Tribal Leadership: An Interview with Dave Logan

May 30, 2008 by David Zinger 3 Comments

Employee Engagement: Author Interview

 zinger david

by David Zinger

Tribal Leadership

This is an interview with Dave Logan, one of the authors of the book, Tribal Leadership: Leveraging Natural Groups to Build a Thriving Organization.

Dave Logan

Explain what you mean that the more your develop yourself as a leader the less of a leader you are?

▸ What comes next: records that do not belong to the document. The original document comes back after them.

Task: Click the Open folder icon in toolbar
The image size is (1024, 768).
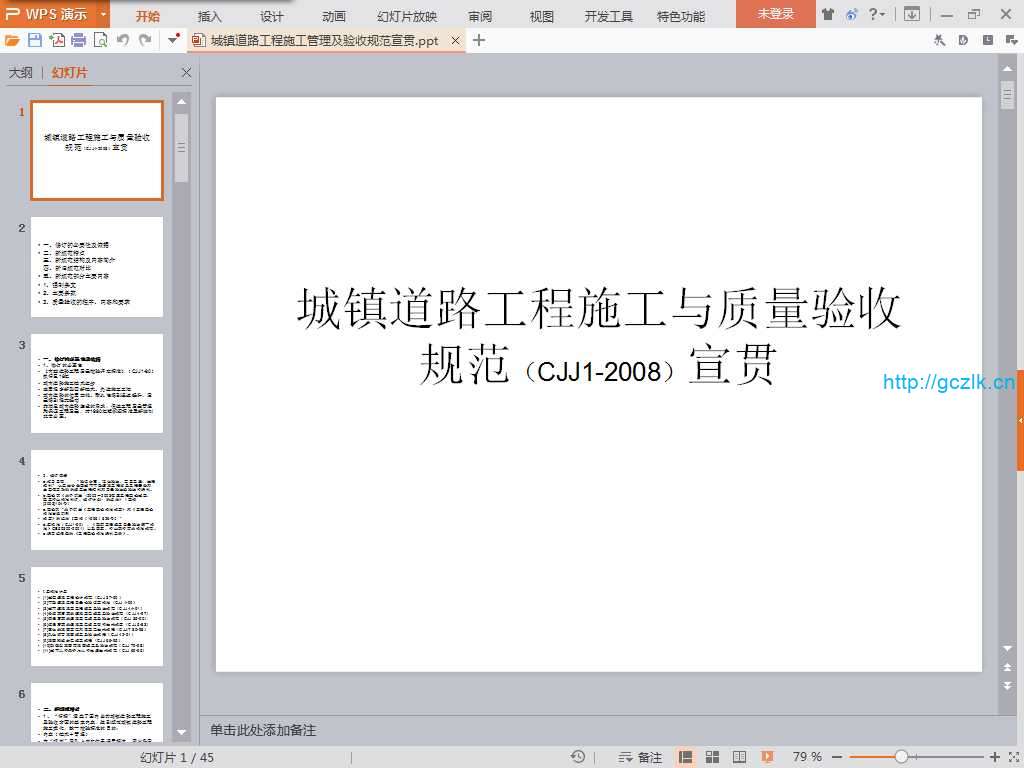Action: click(12, 40)
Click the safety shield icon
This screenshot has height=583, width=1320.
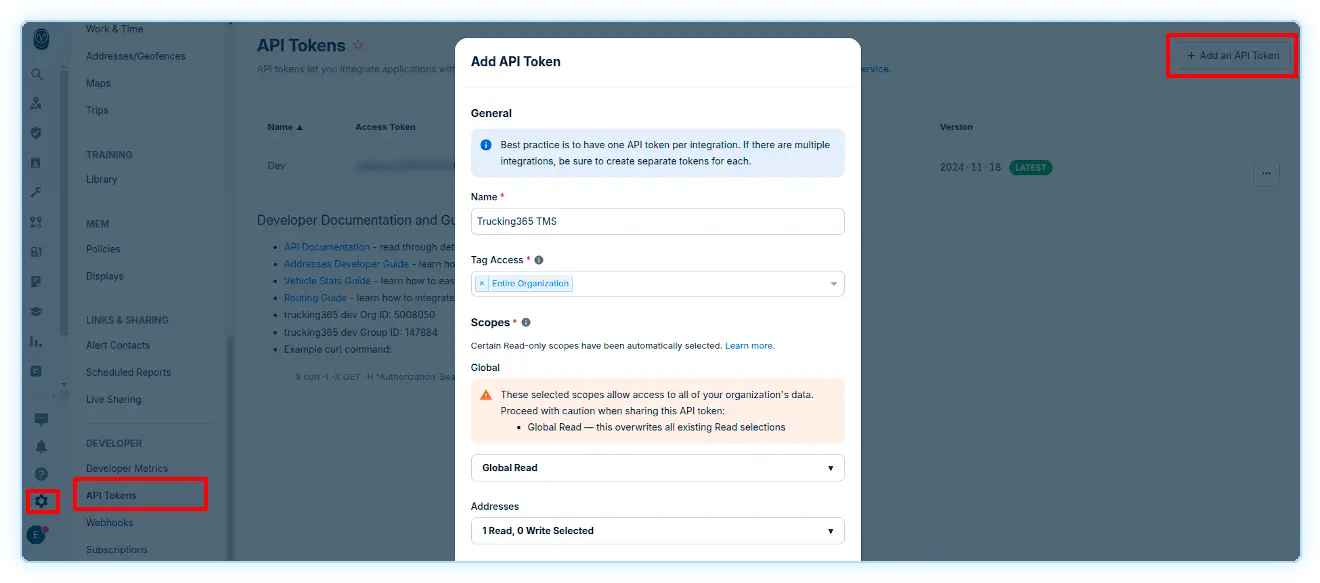click(x=37, y=133)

Business books on leadership generally take the reader to stage three—through tips, tools and techniques.  These make you “the leader” (in your mind) but cause a separation between you and others.  A leader leads from where people are, not a position of superiority (that’s management).  To be clear, some leadership development programs are helpful in that they take people from stage two to three.  But to go from three to four—the whole point, where real leadership kicks in—requires people to focus on the tribe.  What do they want?  What do they think?  What are their aspirations?  Their gripes?  How can all of this get folded together into a leadership platform for the group that unites them.  People who can do this are leaders.

Define a tribe in the workplace?

A tribe is a group of 20-100 people, and a large company is actually a tribe of many tribes. What makes a tribe more effective than others is their culture, which are in one of five stages.

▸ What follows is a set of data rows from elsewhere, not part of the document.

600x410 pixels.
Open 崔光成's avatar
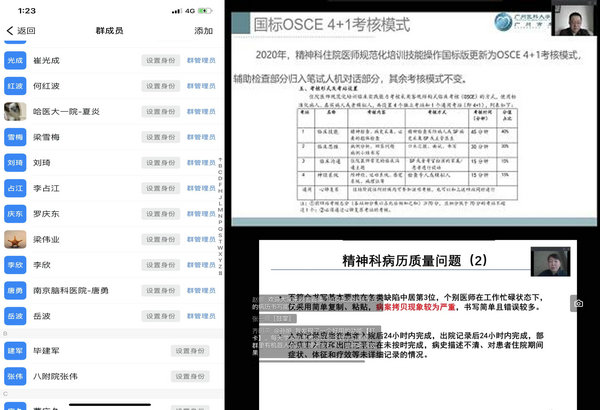[x=15, y=60]
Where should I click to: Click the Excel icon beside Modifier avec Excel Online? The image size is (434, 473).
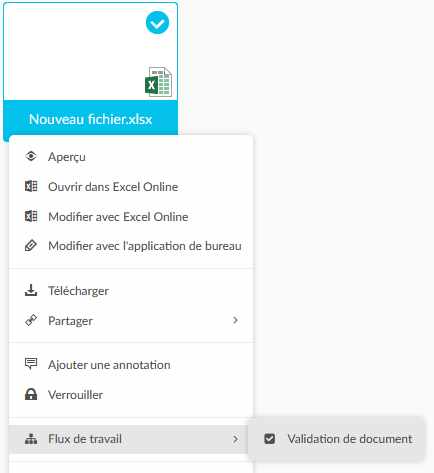coord(31,216)
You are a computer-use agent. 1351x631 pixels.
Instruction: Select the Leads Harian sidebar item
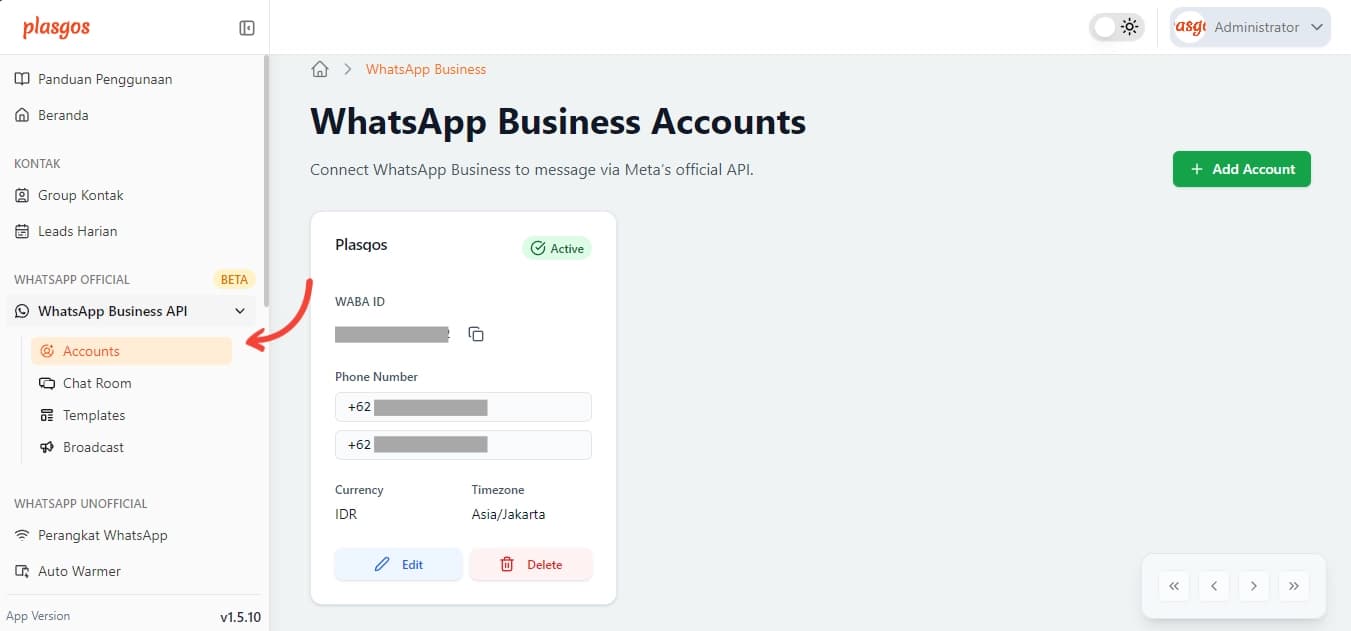point(77,231)
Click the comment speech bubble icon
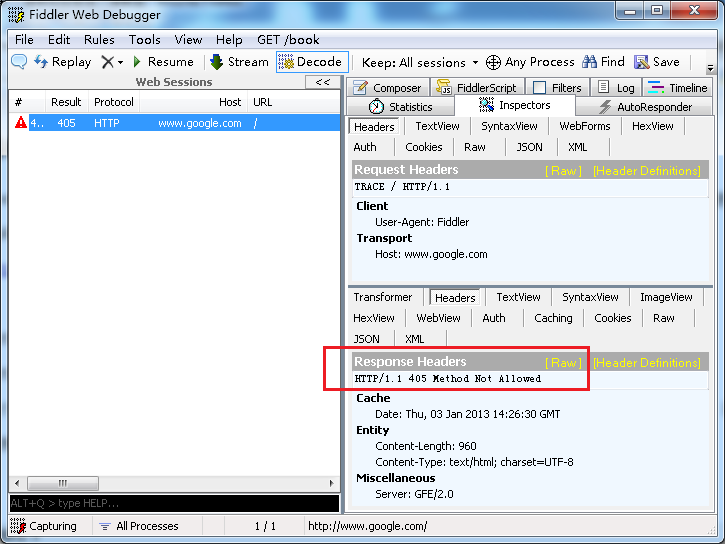This screenshot has width=725, height=544. pyautogui.click(x=19, y=62)
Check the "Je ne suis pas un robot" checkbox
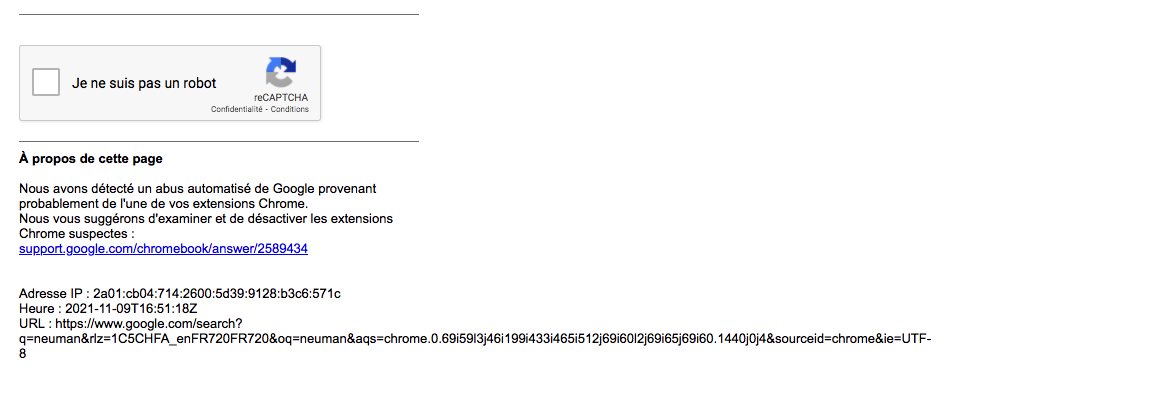1170x420 pixels. tap(46, 82)
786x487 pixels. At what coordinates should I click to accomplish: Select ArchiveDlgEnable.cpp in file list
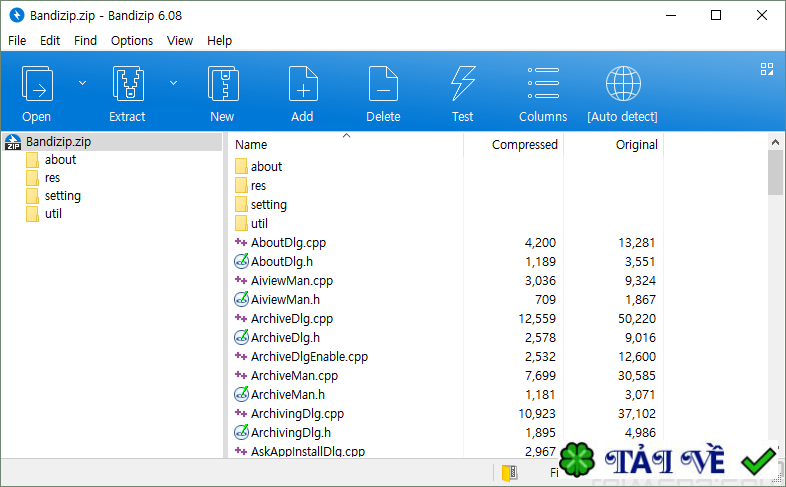pos(309,357)
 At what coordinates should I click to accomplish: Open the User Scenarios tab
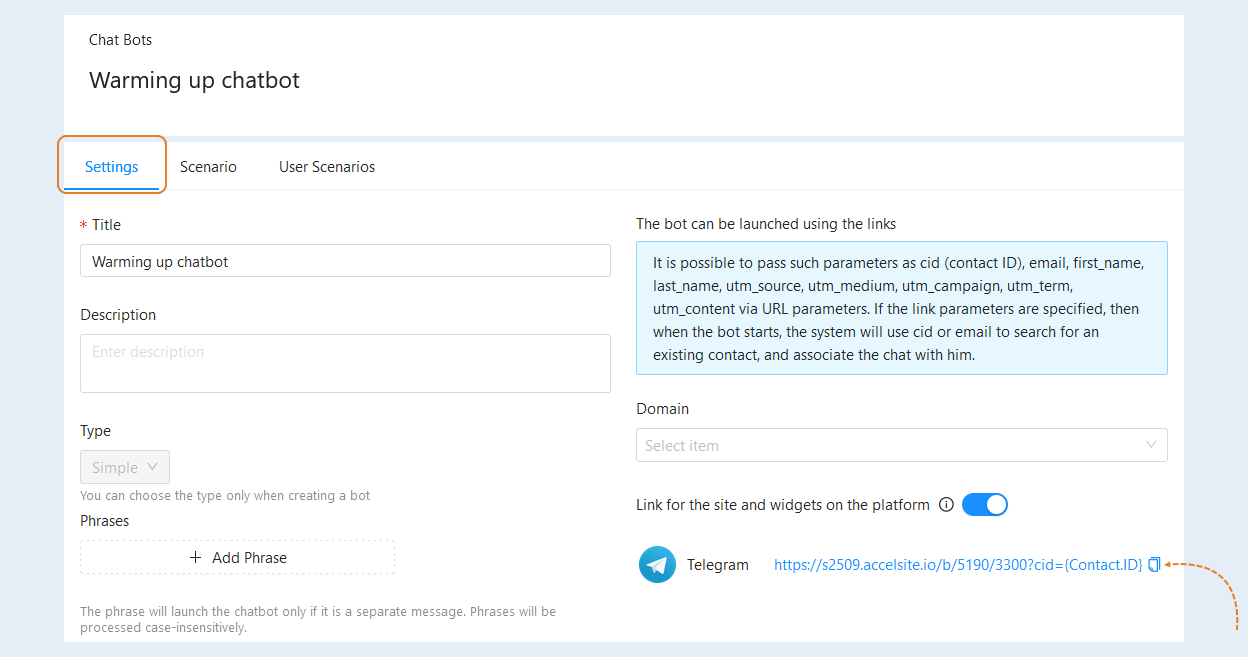pos(327,167)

What are the stages of tribal culture?

  1. At Stage One people believe “Life sucks” and they cluster together, expressing hostility, such as in a gang.
  2. At Stage Two people believe “My life” sucks. They feel they are surrounded by people who have power, but they themselves do not.
  3. Stage Three is “I’m great,” which implies “You’re not.” It’s a culture of loan warriors.
  4. At Stage Four the “I” turns to “We” as those lone warriors group into value-based relationships.
  5. Stage Five is “Life is Great” where there is no “they.” These are the history-making groups that have excelled beyond competition.

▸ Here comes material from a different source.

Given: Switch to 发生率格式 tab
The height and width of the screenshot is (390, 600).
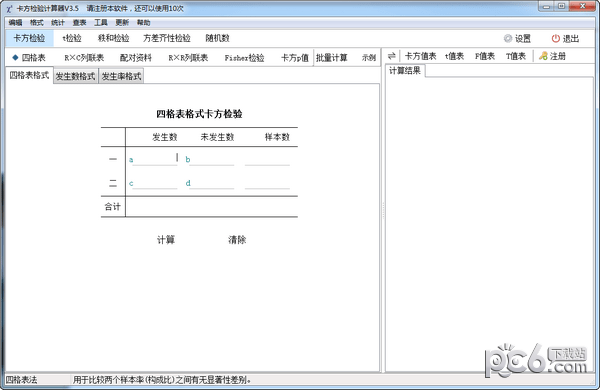Looking at the screenshot, I should pos(121,76).
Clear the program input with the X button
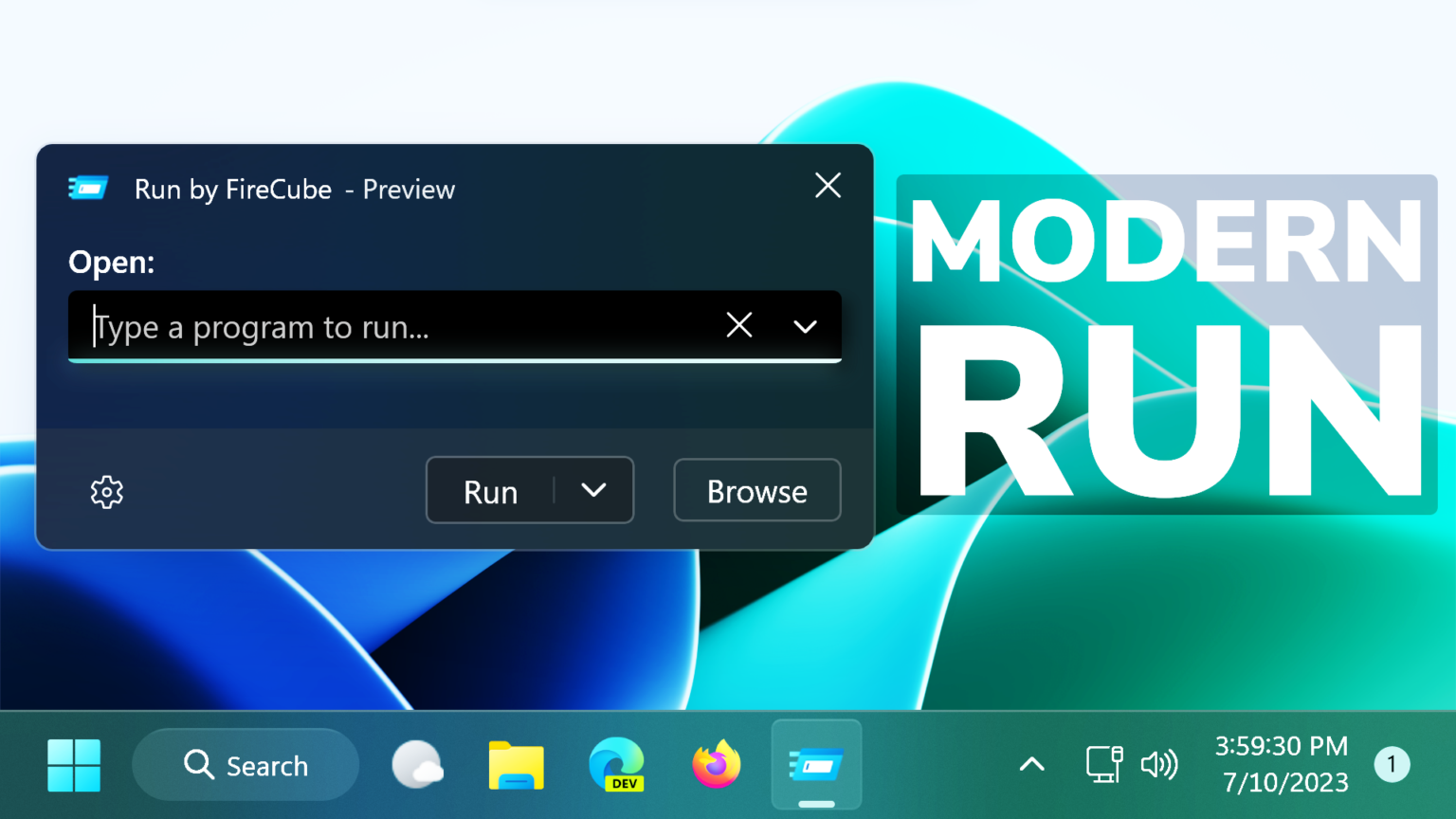 [x=739, y=325]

You say that each stage movement facilitated by a manager is specific, can you give one example of this?

Sure. To move a person from Stage Three (“I’m great”) to Stage Four (“We’re great”), the manager needs to assign projects that are bigger than he/she could ever do alone. That person needs to realize that what worked until now, will no longer be enough going forward. The manager can begin this process by forming “triads,” or three-person relationships based on shared projects and resonant values. That way the manager acts an anchor to the relationship of the two others.

How as a manager, do I apply the concept that: strong relationships always come in 3’s?

You’ll have far greater leverage managing people’s relationships rather than managing individuals. Build relationships between people around you, two and at a time (you are thus the third “leg” of the triad).  Do so on the basis of values they share, and a reason (mutual gain) that they want to work together.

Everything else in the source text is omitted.